* [Collected data]
------------------------------
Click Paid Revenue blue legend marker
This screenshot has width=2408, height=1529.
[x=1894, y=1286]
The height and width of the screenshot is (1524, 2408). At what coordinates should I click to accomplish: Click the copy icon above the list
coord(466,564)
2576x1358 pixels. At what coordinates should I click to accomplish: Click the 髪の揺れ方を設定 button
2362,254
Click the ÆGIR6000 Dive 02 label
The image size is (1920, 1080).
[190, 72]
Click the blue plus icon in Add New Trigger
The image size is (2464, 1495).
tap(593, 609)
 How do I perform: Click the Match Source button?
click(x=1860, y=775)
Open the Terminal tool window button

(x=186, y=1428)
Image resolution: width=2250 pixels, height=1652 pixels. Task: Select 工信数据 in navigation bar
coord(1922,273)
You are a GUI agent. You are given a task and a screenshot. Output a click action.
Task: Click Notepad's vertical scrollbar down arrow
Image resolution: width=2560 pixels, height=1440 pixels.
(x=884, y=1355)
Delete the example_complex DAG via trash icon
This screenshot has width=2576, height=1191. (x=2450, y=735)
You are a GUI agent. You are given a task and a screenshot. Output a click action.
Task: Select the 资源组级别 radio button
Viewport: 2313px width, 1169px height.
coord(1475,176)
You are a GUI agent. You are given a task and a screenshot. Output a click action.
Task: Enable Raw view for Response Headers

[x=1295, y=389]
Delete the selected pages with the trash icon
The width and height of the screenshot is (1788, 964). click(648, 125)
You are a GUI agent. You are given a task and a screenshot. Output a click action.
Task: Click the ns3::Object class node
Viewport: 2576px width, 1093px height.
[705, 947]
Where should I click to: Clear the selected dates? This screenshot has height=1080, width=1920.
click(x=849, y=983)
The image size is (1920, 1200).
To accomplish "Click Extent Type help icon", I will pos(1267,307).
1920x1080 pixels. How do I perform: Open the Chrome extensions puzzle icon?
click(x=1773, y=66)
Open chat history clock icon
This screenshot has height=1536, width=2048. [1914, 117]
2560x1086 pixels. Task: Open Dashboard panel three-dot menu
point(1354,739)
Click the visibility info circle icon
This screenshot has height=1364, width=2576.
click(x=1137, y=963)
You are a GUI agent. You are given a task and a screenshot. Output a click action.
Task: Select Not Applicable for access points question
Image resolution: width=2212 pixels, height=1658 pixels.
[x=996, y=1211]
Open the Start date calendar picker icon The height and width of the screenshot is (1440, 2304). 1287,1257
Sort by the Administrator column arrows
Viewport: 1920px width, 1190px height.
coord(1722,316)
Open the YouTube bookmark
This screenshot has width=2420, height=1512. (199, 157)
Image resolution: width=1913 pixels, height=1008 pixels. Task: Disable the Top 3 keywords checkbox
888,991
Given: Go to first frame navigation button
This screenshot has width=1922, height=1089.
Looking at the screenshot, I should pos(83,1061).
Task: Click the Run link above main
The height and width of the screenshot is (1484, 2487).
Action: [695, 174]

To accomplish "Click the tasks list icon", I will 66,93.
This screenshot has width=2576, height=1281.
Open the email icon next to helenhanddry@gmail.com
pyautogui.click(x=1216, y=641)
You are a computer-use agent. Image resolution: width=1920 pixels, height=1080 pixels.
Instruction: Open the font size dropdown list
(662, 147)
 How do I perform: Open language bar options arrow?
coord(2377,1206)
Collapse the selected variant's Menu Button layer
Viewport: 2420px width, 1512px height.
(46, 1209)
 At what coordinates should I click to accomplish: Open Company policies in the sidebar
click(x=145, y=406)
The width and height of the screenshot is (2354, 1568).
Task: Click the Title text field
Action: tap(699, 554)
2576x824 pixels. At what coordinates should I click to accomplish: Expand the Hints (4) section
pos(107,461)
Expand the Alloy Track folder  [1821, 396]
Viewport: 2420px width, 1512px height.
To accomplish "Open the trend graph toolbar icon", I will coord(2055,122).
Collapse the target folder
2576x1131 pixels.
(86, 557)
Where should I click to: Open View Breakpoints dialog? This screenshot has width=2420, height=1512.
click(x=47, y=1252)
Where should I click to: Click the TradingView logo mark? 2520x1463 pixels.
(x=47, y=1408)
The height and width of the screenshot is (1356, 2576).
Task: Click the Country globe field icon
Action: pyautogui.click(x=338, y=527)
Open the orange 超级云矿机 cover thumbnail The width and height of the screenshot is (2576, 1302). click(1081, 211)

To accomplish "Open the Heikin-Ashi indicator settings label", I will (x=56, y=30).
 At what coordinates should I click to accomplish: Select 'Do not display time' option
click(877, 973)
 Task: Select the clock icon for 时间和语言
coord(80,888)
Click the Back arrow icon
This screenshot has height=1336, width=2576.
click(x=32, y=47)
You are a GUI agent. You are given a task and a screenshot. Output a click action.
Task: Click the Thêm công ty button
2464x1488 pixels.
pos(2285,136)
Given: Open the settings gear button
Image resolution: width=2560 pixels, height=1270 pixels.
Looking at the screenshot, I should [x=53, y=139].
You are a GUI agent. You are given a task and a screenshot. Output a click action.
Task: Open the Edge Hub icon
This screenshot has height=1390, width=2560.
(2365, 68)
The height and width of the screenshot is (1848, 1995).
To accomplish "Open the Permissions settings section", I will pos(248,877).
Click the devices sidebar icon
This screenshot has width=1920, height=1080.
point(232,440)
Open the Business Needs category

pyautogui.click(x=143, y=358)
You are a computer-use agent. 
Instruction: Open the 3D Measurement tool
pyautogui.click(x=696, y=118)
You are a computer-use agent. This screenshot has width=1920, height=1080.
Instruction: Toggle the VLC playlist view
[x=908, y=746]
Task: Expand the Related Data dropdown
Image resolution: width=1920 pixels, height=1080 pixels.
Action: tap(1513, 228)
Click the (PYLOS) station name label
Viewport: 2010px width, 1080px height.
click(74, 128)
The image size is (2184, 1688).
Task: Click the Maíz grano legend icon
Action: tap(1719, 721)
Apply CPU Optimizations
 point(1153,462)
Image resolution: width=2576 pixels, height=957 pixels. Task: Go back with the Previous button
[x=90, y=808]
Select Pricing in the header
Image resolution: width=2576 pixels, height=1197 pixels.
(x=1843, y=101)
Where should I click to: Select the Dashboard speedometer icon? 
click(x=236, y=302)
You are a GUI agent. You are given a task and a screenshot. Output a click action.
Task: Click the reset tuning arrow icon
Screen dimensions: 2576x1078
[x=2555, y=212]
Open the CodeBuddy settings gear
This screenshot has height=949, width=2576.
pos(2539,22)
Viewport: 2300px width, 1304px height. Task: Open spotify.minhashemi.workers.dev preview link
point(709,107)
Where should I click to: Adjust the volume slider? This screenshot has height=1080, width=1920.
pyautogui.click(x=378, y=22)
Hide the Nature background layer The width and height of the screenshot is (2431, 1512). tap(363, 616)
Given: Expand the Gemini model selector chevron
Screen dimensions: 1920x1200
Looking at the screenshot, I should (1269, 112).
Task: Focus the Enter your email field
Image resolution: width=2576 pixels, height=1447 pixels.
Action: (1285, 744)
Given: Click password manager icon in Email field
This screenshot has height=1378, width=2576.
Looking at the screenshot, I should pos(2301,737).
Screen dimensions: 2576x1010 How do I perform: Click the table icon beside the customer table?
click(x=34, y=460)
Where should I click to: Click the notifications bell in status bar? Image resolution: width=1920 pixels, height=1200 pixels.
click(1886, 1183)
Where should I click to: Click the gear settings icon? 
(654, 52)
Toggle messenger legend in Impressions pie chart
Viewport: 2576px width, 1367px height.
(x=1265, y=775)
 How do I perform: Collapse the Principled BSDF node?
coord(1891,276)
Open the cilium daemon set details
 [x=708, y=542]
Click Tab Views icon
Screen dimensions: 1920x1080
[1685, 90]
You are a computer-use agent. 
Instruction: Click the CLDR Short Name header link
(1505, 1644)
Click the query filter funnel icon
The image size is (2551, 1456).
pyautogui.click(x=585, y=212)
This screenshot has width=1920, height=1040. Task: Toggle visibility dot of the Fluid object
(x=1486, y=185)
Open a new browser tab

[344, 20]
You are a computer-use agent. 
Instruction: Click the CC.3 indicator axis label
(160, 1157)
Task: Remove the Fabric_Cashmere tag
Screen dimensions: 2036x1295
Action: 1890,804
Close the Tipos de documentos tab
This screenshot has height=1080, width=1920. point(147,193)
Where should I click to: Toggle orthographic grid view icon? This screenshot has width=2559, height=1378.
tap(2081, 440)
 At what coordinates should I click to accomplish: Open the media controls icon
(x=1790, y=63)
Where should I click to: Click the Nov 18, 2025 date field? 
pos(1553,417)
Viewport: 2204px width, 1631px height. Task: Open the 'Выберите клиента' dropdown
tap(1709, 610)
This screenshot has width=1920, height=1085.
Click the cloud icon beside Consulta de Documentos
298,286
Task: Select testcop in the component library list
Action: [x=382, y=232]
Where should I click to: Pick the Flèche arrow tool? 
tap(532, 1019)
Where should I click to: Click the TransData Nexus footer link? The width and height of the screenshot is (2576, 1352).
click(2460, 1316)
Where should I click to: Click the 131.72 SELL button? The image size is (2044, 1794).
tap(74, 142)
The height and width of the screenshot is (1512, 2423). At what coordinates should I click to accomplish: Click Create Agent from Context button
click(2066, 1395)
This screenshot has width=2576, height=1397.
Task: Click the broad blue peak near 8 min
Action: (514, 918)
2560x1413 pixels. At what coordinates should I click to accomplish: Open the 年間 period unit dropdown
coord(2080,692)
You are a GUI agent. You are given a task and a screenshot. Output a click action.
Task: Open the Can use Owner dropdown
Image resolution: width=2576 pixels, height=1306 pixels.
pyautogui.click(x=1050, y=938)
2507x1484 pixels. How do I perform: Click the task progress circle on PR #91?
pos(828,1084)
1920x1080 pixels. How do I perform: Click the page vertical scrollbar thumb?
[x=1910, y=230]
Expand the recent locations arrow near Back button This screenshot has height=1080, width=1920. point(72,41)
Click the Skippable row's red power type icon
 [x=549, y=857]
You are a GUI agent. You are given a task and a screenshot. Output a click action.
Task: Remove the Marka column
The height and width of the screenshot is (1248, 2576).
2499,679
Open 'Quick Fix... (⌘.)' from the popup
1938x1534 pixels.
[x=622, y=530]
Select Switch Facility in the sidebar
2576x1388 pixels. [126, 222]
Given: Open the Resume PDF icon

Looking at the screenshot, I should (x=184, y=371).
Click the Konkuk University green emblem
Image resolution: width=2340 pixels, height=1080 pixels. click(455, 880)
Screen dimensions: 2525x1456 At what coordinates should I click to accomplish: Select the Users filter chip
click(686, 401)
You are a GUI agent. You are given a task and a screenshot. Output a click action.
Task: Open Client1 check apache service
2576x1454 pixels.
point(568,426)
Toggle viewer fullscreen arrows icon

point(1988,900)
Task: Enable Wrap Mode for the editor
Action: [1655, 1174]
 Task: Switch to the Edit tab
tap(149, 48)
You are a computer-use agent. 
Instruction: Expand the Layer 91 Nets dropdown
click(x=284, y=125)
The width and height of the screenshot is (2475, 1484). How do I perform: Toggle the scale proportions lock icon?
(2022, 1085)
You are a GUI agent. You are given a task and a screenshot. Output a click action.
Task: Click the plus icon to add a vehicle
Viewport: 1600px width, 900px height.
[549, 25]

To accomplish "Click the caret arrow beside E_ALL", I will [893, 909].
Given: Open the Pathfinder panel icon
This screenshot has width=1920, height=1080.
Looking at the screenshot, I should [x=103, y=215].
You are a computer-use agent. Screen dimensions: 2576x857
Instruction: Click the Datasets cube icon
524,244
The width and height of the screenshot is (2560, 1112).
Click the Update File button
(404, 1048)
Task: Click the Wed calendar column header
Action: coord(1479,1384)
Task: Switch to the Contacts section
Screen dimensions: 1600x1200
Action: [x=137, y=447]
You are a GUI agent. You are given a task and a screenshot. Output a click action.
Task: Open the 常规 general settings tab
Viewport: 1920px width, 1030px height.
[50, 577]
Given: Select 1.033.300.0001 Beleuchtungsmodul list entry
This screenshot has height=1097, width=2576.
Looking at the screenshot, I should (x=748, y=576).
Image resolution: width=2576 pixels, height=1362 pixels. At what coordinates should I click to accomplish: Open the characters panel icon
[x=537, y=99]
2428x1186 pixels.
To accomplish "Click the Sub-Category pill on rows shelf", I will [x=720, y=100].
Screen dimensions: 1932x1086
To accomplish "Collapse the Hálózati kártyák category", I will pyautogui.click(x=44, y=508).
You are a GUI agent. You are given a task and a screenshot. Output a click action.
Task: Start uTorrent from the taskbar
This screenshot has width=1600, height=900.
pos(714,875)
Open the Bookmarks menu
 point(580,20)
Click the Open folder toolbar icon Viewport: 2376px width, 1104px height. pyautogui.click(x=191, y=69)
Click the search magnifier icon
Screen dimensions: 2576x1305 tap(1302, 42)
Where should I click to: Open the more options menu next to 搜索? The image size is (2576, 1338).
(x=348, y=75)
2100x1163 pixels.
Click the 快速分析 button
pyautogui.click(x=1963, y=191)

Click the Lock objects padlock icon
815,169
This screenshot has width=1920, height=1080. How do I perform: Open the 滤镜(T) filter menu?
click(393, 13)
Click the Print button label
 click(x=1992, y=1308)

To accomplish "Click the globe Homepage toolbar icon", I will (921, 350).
------------------------------
Pick out, from the lines above, every one that contains the string "toolbar".

To accomplish "Open the trend graph toolbar icon", I will coord(2055,122).
Click the Open folder toolbar icon Viewport: 2376px width, 1104px height. pyautogui.click(x=191, y=69)
To accomplish "Click the globe Homepage toolbar icon", I will (921, 350).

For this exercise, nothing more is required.